God also seems to take man’s failure in their task to tend creation rather seriously. After the Fall, he holds Adam responsible for the curse that has afflicted the ground because of him. Years later, he also holds Cain responsible for yet another curse that falls upon the unfortunate afflicted earth due to innocent blood spilled on the ground in Cain’s murder of Abel.

In Romans, the earth is shown as pointing man to God’s glory and as desperately yearning for liberation from the pain it suffers under chaos of man’s sin. God himself declares the wonders of his creation in his interrogation of Job. Jesus states that the very stones of the earth would praise him were men to withhold their praise.

God holds a passionate love toward his masterpiece creation and his creation reciprocates that love to Him

  • God loves man

In the Creation narrative, it’s made abundantly clear that man is something special.
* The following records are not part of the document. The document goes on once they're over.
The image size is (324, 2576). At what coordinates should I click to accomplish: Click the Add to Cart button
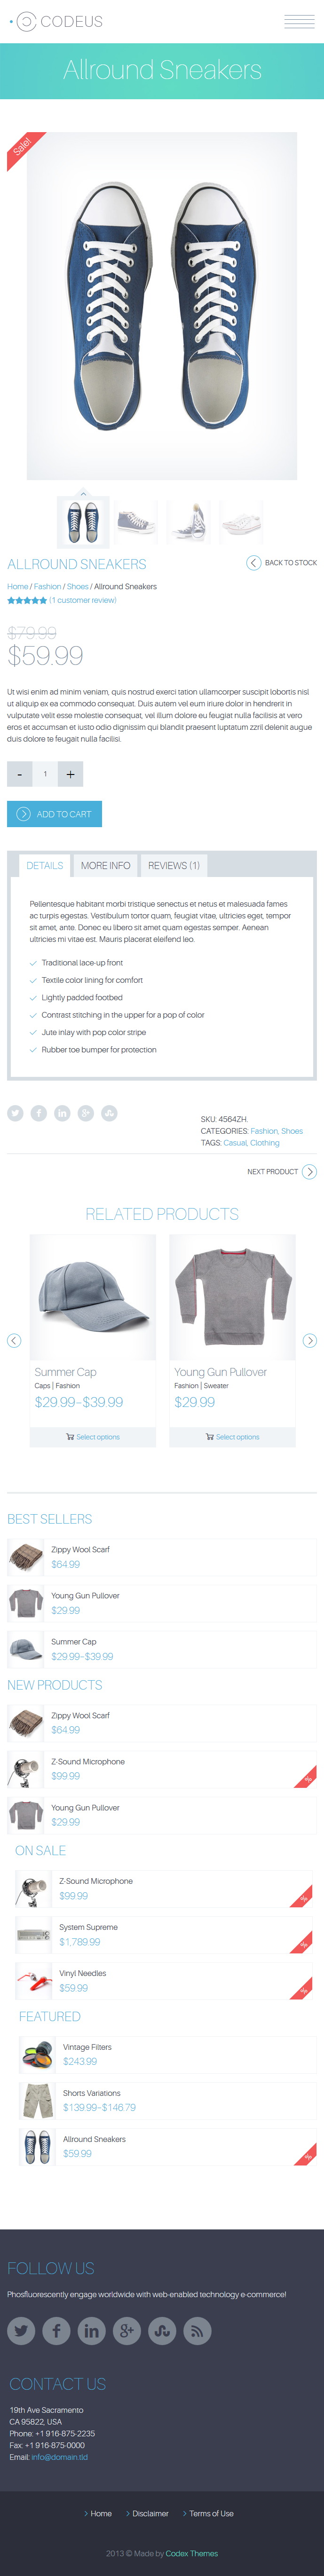(x=54, y=814)
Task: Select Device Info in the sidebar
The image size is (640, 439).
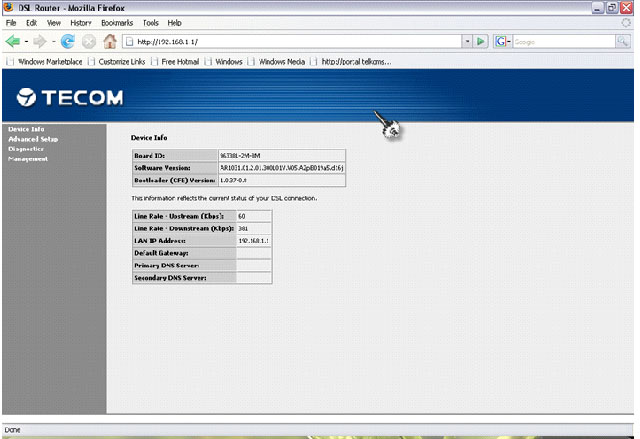Action: 26,129
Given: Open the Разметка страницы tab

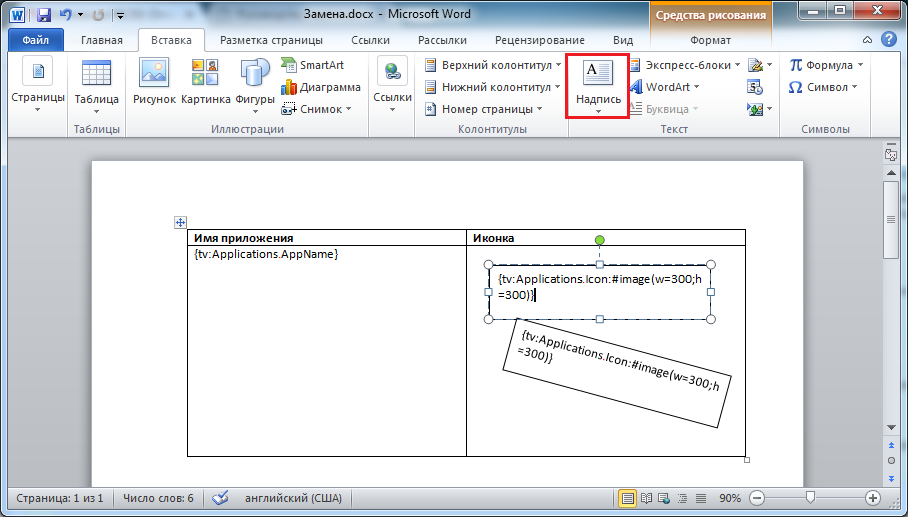Looking at the screenshot, I should click(271, 41).
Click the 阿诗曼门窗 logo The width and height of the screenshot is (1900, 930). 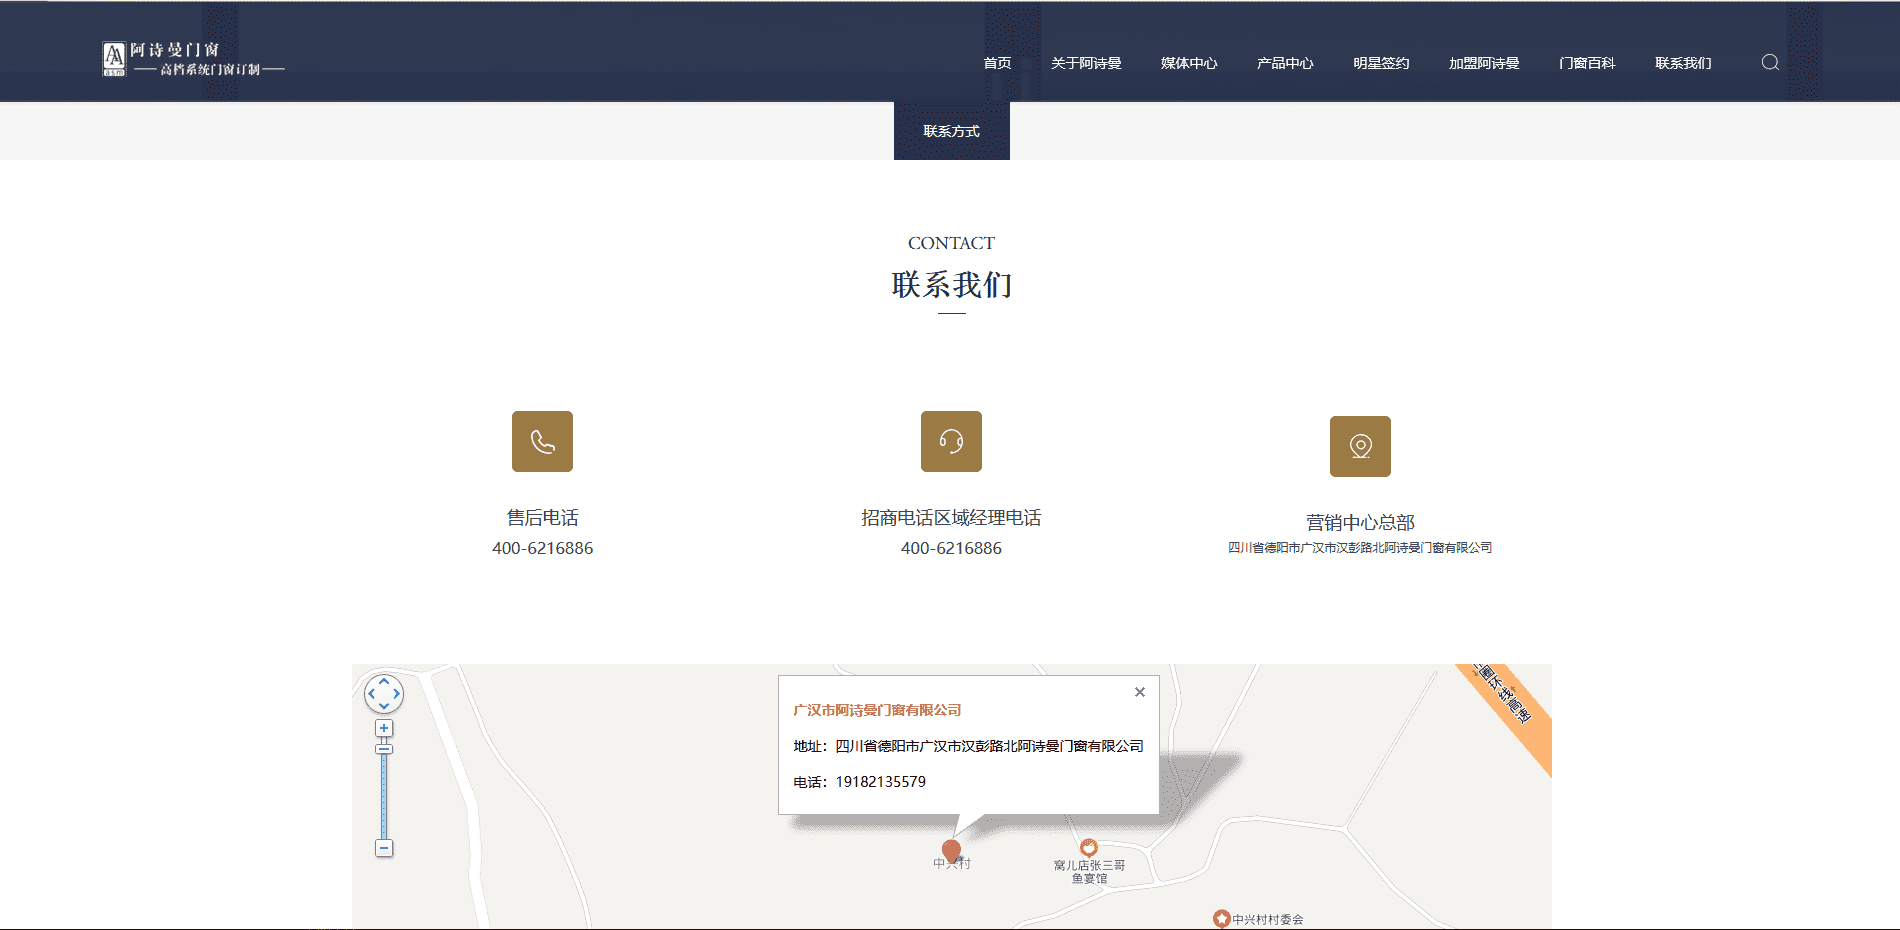click(193, 59)
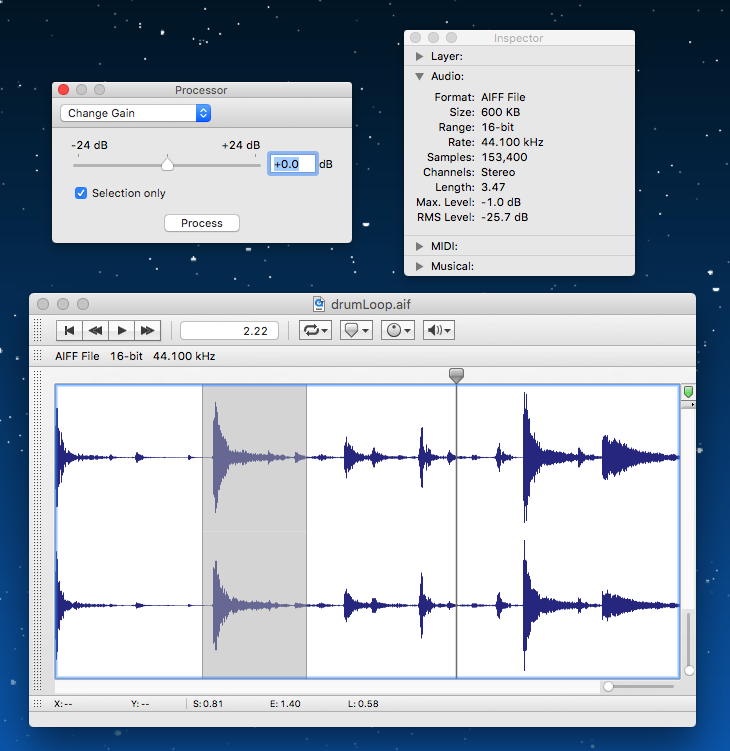Expand the Layer section in Inspector
Image resolution: width=730 pixels, height=751 pixels.
click(420, 57)
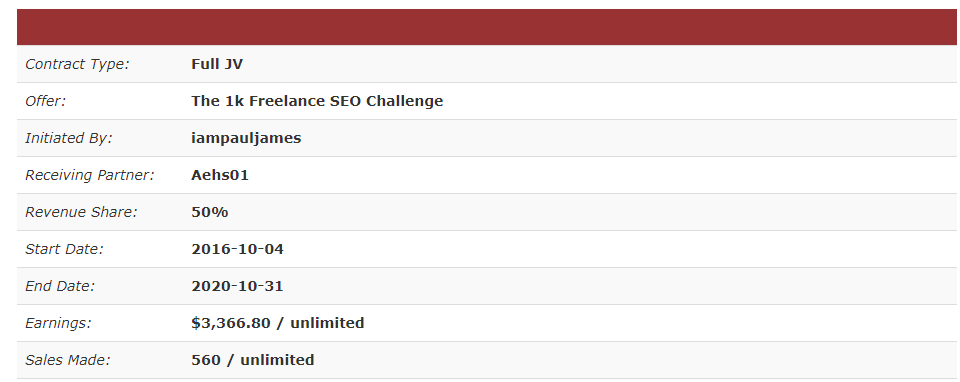The image size is (960, 382).
Task: Click the Initiated By label
Action: point(69,138)
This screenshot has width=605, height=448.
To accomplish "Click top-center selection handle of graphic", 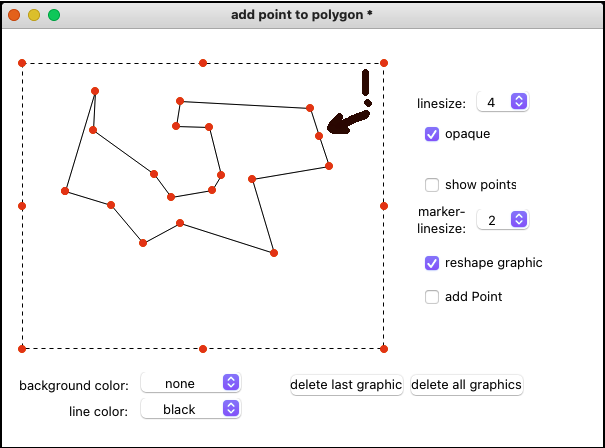I will pyautogui.click(x=203, y=63).
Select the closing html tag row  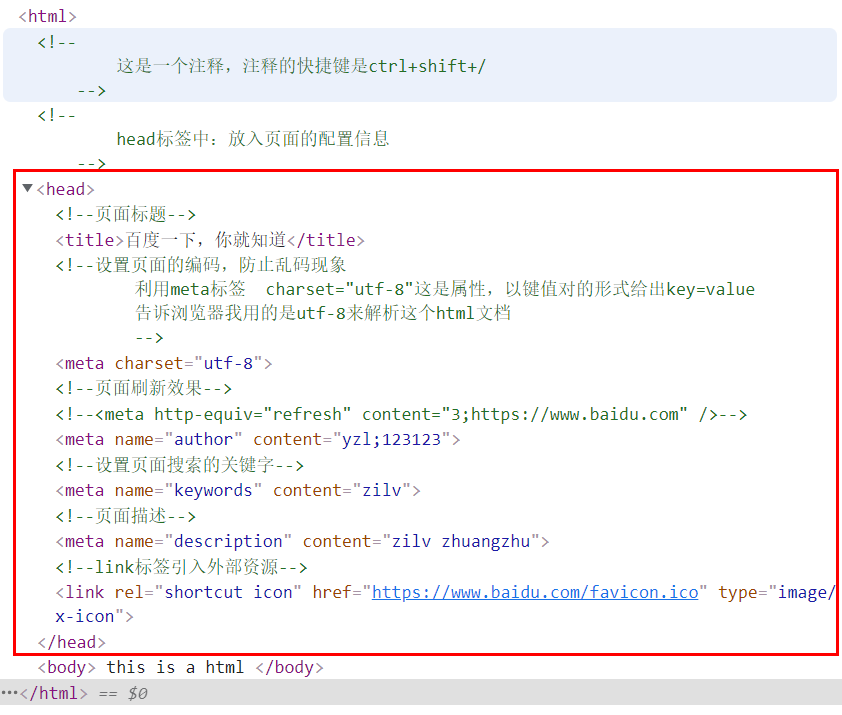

Genesis 1:27 reads “So God created mankind in his own image, in the image of God he created them; male and female he created them.” (Side note, if something is seen repetitively as such in scripture, it’s usually something very important and significant.)

God created man in his image and gave them the task of managing his world. However, we are given more detail in Genesis 2, which I would call the human-centered account of Creation.

God is extremely personal in making man, breathing life into his nostrils after forming him from the dust of the ground. He created the paradise of Eden in the midst of the new world and places Adam in it to tend it, giving him free reign aside from the mandate and warning not to eat of one particular tree.

He gives Adam the task of tending to and naming the animals, and then seeing it is not good for man to be alone, he creates woman; not as a gift for man, but for the two to enrich one another.

We see that God gave humanity work and values that work, but he also valued their rest. After all, one of the first days of Adam and Eve’s existence was a day of rest, a day for God to step back and admire creation and for creation to rest and admire with him. He makes time to walk with man in the cool of the evenings.

Even after the Fall, he still cares for them, making them clothes to hide their newfound shame and placing a promise of blessing within a curse. Just as God loved and tended to his first humans even in their sin, so he does with us. God loves his creation and holds a special love for people.

  • Final Thoughts

When we are willing to reexamine Creation, to step away from fights over semantics and sciences, we can see a great reminder of the love and nature of God. Past the fights over who is wrong and right, we see our God, the divine sovereign architect, the one who controls the chaos, the one who cherishes his creation. We see a loving God loving the people he created, and providing for them at their best and worst. We see a God who is truly mind-blowing in his supreme power and unfathomable love.

Creation shows us a far bigger picture than we can imagine. The question is whether we will be willing to step back and see it.